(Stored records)
* * *
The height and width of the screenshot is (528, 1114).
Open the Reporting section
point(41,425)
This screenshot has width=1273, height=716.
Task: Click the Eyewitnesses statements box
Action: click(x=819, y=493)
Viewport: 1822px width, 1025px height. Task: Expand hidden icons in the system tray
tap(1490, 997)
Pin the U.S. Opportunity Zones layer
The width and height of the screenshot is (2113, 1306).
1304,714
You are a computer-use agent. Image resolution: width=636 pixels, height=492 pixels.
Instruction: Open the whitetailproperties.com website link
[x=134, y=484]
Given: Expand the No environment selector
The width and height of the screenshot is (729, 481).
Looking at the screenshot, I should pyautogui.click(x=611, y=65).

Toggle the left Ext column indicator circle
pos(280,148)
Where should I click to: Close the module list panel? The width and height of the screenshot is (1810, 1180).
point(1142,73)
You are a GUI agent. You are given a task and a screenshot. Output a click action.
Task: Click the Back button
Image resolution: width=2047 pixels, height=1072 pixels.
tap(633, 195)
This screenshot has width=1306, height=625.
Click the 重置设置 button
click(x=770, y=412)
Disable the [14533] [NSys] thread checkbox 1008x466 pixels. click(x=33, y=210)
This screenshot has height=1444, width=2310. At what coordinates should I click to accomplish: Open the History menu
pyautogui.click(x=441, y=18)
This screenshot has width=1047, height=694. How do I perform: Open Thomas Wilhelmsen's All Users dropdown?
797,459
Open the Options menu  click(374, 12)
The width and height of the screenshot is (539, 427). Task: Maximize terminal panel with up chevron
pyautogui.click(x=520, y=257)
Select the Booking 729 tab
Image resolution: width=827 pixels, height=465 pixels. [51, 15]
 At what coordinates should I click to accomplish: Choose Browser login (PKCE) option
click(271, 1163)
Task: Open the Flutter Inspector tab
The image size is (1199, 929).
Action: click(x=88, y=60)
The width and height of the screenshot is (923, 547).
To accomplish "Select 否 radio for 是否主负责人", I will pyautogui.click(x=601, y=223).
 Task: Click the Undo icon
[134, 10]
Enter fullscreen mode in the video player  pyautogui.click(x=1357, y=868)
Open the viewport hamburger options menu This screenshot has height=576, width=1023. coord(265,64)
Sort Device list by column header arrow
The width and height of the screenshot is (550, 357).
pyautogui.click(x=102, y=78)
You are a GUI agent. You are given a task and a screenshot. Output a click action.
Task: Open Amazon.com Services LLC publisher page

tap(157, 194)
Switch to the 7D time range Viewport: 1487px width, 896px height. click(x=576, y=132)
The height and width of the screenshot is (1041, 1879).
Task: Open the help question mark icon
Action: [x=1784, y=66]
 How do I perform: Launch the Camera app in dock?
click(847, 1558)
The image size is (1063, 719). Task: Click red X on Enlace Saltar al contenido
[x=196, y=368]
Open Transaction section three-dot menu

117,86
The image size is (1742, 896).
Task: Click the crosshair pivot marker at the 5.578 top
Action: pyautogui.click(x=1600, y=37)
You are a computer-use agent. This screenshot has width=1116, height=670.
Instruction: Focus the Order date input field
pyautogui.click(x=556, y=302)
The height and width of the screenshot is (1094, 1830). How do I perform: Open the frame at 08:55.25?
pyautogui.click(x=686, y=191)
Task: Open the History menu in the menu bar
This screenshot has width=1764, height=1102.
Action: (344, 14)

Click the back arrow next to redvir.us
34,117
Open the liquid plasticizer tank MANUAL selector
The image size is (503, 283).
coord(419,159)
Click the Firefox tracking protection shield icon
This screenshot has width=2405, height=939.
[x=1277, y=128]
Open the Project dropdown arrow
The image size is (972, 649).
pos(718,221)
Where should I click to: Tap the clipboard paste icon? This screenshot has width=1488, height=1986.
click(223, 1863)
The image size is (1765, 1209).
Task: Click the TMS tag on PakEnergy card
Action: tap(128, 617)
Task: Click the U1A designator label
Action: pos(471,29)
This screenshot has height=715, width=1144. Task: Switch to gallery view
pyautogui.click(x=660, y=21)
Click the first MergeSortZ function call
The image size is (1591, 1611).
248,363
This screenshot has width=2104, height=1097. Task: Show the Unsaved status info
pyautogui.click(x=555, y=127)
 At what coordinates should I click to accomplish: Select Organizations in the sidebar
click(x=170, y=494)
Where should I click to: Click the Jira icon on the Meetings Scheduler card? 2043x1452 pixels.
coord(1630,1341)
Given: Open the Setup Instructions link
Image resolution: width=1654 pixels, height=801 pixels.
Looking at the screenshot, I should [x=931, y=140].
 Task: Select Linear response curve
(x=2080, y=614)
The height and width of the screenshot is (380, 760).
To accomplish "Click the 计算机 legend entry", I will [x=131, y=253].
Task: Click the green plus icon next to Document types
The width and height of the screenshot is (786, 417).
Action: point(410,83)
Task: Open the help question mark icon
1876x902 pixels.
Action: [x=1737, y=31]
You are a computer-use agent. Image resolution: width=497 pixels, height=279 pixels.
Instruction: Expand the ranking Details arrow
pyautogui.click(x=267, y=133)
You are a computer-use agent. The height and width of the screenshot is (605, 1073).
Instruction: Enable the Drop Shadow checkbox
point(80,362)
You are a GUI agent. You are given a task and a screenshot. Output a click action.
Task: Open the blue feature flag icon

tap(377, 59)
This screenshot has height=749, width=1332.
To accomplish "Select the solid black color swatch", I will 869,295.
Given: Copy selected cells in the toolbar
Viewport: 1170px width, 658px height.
* * *
== Your objective ==
Nothing in the data may be left out. Copy all of it exactly.

== Your response ==
The height and width of the screenshot is (528, 1114).
Open the Reporting section
point(41,425)
This screenshot has width=1273, height=716.
Task: Click the Eyewitnesses statements box
Action: click(x=819, y=493)
Viewport: 1822px width, 1025px height. Task: Expand hidden icons in the system tray
tap(1490, 997)
Pin the U.S. Opportunity Zones layer
The width and height of the screenshot is (2113, 1306).
1304,714
You are a computer-use agent. Image resolution: width=636 pixels, height=492 pixels.
Instruction: Open the whitetailproperties.com website link
[x=134, y=484]
Given: Expand the No environment selector
The width and height of the screenshot is (729, 481).
Looking at the screenshot, I should pyautogui.click(x=611, y=65).

Toggle the left Ext column indicator circle
pos(280,148)
Where should I click to: Close the module list panel? The width and height of the screenshot is (1810, 1180).
point(1142,73)
You are a GUI agent. You are given a task and a screenshot. Output a click action.
Task: Click the Back button
Image resolution: width=2047 pixels, height=1072 pixels.
tap(633, 195)
This screenshot has width=1306, height=625.
Click the 重置设置 button
click(x=770, y=412)
Disable the [14533] [NSys] thread checkbox 1008x466 pixels. click(x=33, y=210)
This screenshot has height=1444, width=2310. At what coordinates should I click to accomplish: Open the History menu
pyautogui.click(x=441, y=18)
This screenshot has width=1047, height=694. How do I perform: Open Thomas Wilhelmsen's All Users dropdown?
797,459
Open the Options menu  click(374, 12)
The width and height of the screenshot is (539, 427). Task: Maximize terminal panel with up chevron
pyautogui.click(x=520, y=257)
Select the Booking 729 tab
Image resolution: width=827 pixels, height=465 pixels. [51, 15]
 At what coordinates should I click to accomplish: Choose Browser login (PKCE) option
click(271, 1163)
Task: Open the Flutter Inspector tab
The image size is (1199, 929).
Action: click(x=88, y=60)
The width and height of the screenshot is (923, 547).
To accomplish "Select 否 radio for 是否主负责人", I will pyautogui.click(x=601, y=223).
 Task: Click the Undo icon
[134, 10]
Enter fullscreen mode in the video player  pyautogui.click(x=1357, y=868)
Open the viewport hamburger options menu This screenshot has height=576, width=1023. coord(265,64)
Sort Device list by column header arrow
The width and height of the screenshot is (550, 357).
pyautogui.click(x=102, y=78)
You are a GUI agent. You are given a task and a screenshot. Output a click action.
Task: Open Amazon.com Services LLC publisher page

tap(157, 194)
Switch to the 7D time range Viewport: 1487px width, 896px height. click(x=576, y=132)
The height and width of the screenshot is (1041, 1879).
Task: Open the help question mark icon
Action: [x=1784, y=66]
 How do I perform: Launch the Camera app in dock?
click(847, 1558)
The image size is (1063, 719). Task: Click red X on Enlace Saltar al contenido
[x=196, y=368]
Open Transaction section three-dot menu

117,86
The image size is (1742, 896).
Task: Click the crosshair pivot marker at the 5.578 top
Action: pyautogui.click(x=1600, y=37)
You are a computer-use agent. This screenshot has width=1116, height=670.
Instruction: Focus the Order date input field
pyautogui.click(x=556, y=302)
The height and width of the screenshot is (1094, 1830). How do I perform: Open the frame at 08:55.25?
pyautogui.click(x=686, y=191)
Task: Open the History menu in the menu bar
This screenshot has width=1764, height=1102.
Action: (344, 14)

Click the back arrow next to redvir.us
34,117
Open the liquid plasticizer tank MANUAL selector
The image size is (503, 283).
coord(419,159)
Click the Firefox tracking protection shield icon
This screenshot has width=2405, height=939.
[x=1277, y=128]
Open the Project dropdown arrow
The image size is (972, 649).
pos(718,221)
Where should I click to: Tap the clipboard paste icon? This screenshot has width=1488, height=1986.
click(223, 1863)
The image size is (1765, 1209).
Task: Click the TMS tag on PakEnergy card
Action: tap(128, 617)
Task: Click the U1A designator label
Action: pos(471,29)
This screenshot has height=715, width=1144. Task: Switch to gallery view
pyautogui.click(x=660, y=21)
Click the first MergeSortZ function call
The image size is (1591, 1611).
248,363
This screenshot has width=2104, height=1097. Task: Show the Unsaved status info
pyautogui.click(x=555, y=127)
 At what coordinates should I click to accomplish: Select Organizations in the sidebar
click(x=170, y=494)
Where should I click to: Click the Jira icon on the Meetings Scheduler card? 2043x1452 pixels.
coord(1630,1341)
Given: Open the Setup Instructions link
Image resolution: width=1654 pixels, height=801 pixels.
Looking at the screenshot, I should [x=931, y=140].
 Task: Select Linear response curve
(x=2080, y=614)
The height and width of the screenshot is (380, 760).
To accomplish "Click the 计算机 legend entry", I will [x=131, y=253].
Task: Click the green plus icon next to Document types
The width and height of the screenshot is (786, 417).
Action: point(410,83)
Task: Open the help question mark icon
1876x902 pixels.
Action: [x=1737, y=31]
You are a computer-use agent. Image resolution: width=497 pixels, height=279 pixels.
Instruction: Expand the ranking Details arrow
pyautogui.click(x=267, y=133)
You are a computer-use agent. The height and width of the screenshot is (605, 1073).
Instruction: Enable the Drop Shadow checkbox
point(80,362)
You are a GUI agent. You are given a task and a screenshot. Output a click action.
Task: Open the blue feature flag icon

tap(377, 59)
This screenshot has height=749, width=1332.
To accomplish "Select the solid black color swatch", I will 869,295.
Given: Copy selected cells in the toolbar
Viewport: 1170px width, 658px height.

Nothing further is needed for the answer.